— Мы обменялись электронными адресами, — сказала Диана. — О Четвёртом ни словом не обмолвились, но она тоже поняла, я уверена.
Оживлённой переписки они не вели, но иной раз Диана получала от Сильвии многозначительные сообщения, например:
— об аресте по соображениям национальной безопасности исследователя-химика в Денвере, Колорадо;
— о закрытии федеральными властями гериатрической клиники в Мехико-Сити;
— о гибели в пламени пожара профессора социологи Калифорнийского университета; подозревался поджог…
И тому подобное.
Я, разумеется, не хранил списка имён и адресов рассылки, и даже постарался попрочнее забыть эту опасную информацию. Но имена из этих сообщений отдавались в моём черепе набатным звоном.
— Она считает, что правительство открыло охоту на Четвёртых.

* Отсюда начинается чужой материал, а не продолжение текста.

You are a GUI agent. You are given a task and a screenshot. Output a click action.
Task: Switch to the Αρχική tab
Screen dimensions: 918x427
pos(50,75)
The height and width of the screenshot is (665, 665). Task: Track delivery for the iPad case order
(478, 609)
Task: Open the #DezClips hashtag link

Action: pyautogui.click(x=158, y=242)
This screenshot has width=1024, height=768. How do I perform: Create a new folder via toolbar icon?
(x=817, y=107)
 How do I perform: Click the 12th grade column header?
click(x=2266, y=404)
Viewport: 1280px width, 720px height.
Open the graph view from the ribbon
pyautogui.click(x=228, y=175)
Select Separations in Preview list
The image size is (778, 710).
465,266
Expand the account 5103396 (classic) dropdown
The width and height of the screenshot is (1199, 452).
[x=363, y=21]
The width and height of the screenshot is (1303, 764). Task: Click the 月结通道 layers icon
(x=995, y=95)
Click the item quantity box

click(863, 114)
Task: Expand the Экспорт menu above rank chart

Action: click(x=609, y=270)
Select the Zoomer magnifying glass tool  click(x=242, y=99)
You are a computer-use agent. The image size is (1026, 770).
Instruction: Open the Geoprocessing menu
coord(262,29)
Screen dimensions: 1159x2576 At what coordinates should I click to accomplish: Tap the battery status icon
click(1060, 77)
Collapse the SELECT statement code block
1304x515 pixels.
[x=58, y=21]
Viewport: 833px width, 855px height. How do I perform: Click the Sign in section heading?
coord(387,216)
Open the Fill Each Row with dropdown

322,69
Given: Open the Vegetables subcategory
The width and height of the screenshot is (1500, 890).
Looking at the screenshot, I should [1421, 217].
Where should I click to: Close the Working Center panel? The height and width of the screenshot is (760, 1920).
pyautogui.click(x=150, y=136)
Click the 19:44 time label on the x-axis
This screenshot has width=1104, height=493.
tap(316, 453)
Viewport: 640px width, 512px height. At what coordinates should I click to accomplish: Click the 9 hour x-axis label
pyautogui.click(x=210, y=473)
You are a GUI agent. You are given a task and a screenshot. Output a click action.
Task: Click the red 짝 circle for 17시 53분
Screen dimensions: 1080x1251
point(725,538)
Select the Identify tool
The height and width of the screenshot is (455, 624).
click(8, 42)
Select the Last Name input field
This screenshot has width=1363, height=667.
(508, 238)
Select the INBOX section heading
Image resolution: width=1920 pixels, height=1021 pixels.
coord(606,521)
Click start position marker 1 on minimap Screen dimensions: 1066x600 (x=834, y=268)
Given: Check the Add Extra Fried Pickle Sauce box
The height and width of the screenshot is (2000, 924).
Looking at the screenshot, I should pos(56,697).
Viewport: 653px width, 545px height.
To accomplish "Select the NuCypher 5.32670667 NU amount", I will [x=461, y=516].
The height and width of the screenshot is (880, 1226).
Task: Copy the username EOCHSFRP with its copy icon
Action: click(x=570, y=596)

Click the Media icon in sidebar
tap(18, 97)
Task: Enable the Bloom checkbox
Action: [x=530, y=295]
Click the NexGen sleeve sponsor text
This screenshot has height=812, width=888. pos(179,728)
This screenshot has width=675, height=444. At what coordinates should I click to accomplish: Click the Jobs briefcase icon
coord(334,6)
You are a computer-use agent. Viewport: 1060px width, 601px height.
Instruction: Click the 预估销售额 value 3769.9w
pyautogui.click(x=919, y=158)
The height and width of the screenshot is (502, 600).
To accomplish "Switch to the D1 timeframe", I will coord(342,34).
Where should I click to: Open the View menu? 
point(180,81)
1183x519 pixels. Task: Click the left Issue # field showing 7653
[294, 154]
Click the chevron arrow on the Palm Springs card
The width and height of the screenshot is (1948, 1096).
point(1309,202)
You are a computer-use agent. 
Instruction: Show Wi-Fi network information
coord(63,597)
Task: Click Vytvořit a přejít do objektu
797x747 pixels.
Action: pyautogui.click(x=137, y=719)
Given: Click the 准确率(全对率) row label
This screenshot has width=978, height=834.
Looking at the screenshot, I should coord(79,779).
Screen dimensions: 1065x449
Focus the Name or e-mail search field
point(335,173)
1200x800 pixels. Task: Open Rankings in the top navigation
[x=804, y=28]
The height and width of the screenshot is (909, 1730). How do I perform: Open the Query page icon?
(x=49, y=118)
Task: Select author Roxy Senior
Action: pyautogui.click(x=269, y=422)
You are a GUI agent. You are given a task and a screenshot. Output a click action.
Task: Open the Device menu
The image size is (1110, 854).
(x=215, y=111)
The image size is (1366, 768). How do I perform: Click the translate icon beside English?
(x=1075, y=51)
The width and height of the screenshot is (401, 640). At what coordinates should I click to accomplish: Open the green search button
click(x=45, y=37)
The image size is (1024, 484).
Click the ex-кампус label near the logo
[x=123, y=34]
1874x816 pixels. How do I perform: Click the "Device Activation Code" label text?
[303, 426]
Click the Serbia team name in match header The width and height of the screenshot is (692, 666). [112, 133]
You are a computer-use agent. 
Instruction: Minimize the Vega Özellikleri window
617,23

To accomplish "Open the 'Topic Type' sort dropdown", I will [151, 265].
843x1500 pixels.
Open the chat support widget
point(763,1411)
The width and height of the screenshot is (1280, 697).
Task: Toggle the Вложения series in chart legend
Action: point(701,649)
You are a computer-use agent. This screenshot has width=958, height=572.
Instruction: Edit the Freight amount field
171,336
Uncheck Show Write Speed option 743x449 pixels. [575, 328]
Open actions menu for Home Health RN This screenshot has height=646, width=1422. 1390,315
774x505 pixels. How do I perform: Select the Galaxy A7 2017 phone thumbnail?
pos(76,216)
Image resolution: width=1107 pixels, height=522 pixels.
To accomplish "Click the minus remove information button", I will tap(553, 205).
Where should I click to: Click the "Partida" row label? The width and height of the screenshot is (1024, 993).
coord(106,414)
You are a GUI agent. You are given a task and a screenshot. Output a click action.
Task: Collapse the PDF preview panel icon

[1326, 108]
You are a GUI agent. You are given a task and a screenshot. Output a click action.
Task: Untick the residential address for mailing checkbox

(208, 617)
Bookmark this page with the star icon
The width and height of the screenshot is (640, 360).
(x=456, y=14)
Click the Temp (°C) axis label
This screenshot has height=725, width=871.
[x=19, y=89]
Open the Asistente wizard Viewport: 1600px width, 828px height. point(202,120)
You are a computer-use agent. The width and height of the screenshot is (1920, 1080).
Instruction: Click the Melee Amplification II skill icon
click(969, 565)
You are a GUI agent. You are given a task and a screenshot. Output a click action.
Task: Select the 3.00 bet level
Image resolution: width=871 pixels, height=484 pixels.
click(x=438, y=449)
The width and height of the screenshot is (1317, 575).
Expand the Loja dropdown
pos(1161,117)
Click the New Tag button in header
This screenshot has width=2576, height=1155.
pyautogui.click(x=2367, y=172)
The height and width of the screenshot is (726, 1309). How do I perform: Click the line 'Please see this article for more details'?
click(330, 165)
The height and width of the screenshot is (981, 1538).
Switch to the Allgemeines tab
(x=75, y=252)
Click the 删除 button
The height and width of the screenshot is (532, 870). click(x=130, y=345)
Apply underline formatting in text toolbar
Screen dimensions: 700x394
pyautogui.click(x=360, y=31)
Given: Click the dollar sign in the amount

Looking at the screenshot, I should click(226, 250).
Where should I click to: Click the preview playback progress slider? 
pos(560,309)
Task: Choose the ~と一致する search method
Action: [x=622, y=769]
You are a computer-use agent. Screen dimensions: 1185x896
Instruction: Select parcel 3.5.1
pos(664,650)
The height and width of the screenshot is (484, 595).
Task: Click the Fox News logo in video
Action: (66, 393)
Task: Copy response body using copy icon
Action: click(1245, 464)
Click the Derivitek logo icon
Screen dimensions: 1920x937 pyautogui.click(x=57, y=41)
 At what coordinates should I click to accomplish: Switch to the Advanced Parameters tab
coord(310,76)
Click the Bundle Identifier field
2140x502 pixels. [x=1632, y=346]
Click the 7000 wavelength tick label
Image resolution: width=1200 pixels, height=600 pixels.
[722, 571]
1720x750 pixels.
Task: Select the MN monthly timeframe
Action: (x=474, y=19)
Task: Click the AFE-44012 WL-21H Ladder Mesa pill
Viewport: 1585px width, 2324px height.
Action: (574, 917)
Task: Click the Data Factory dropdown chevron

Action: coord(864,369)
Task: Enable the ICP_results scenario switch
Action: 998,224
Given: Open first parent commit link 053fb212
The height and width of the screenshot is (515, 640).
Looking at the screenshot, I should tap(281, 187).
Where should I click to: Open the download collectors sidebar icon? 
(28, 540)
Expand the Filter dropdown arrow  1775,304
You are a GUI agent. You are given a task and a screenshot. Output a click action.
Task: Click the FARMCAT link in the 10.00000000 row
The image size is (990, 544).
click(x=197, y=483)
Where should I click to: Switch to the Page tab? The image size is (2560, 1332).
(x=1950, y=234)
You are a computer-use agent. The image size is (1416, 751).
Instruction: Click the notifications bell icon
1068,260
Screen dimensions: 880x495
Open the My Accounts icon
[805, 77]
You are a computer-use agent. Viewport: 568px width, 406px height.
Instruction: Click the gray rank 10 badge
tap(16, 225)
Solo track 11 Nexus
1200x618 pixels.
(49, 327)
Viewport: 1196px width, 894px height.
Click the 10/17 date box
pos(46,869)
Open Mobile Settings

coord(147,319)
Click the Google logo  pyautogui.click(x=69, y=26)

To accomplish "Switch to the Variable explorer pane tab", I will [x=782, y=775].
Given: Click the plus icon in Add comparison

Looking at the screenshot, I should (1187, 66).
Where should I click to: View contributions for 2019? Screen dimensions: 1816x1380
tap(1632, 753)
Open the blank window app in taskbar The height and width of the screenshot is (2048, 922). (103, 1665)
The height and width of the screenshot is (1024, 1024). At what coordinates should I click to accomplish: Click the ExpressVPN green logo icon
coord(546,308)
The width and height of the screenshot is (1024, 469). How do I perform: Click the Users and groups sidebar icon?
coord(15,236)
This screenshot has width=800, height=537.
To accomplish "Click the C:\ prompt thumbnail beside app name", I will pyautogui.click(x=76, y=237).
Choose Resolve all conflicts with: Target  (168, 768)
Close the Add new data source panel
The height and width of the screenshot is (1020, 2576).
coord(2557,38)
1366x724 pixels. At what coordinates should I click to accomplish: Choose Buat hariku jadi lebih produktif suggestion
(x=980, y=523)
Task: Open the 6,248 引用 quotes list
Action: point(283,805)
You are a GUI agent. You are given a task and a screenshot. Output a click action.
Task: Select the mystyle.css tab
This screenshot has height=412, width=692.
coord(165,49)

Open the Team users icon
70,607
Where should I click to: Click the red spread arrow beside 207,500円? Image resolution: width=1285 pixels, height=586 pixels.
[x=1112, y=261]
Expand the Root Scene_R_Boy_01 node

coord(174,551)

Месяц мы обсуждали, что делать, если на наш след нападут. Куда бежать, если учитывать, что аппарат безопасности президента распустил щупальца по всей планете?
На вопрос, где лучше всего затеряться, напрашивался лишь один ответ. Южная Азия — та мутная вода, в которой плохо видит любой аппарат безопасности. И мы подготовили паспорта, банковские счета, проработали маршрут, чтобы можно было мгновенно сняться с места и улетучиться.
И вот Диана получила не слишком неожиданное последнее сообщение Сильвии Таккер, единственное слово:
— Бегите.
И мы сбежали.
* * *
Вечером, в самолёте, задумчиво глядя в иллюминатор на подлёте к Палембангу, Диана спросила меня:
— Ты уверен, что готов?
Решение я принял ещё в Амстердаме, когда мы осматривались, опасаясь, что за нами увязался хвост, что наши паспорта пометят, что наш багаж арестуют.
— Да. Теперь. Перед переходом.
— Значит, уверен.
— На все сто.
Я преувеличил. Не был я уверен, но желал этого. Желал потерять то, что придётся потерять, приобрести то, что можно приобрести.
И вот мы сняли номер на третьем этаже колониального отеля в Паданге, где на нас никто не обращал внимания. Все мы падаем, напомнил я себе, и все куда-то попадаем.
За полчаса до пересечения черты, через час после наступления темноты, в кают-компании команды мы наткнулись на Эна. Кто-то из команды презентовал ему большой лист коричневатой обёрточной бумаги и несколько мелков.
Казалось, он нам обрадовался. Перехода он побаивался. Эн поправил очки, вздрогнул, задев большим пальцем ударенную Джалой щёку, и спросил, на что похож этот переход.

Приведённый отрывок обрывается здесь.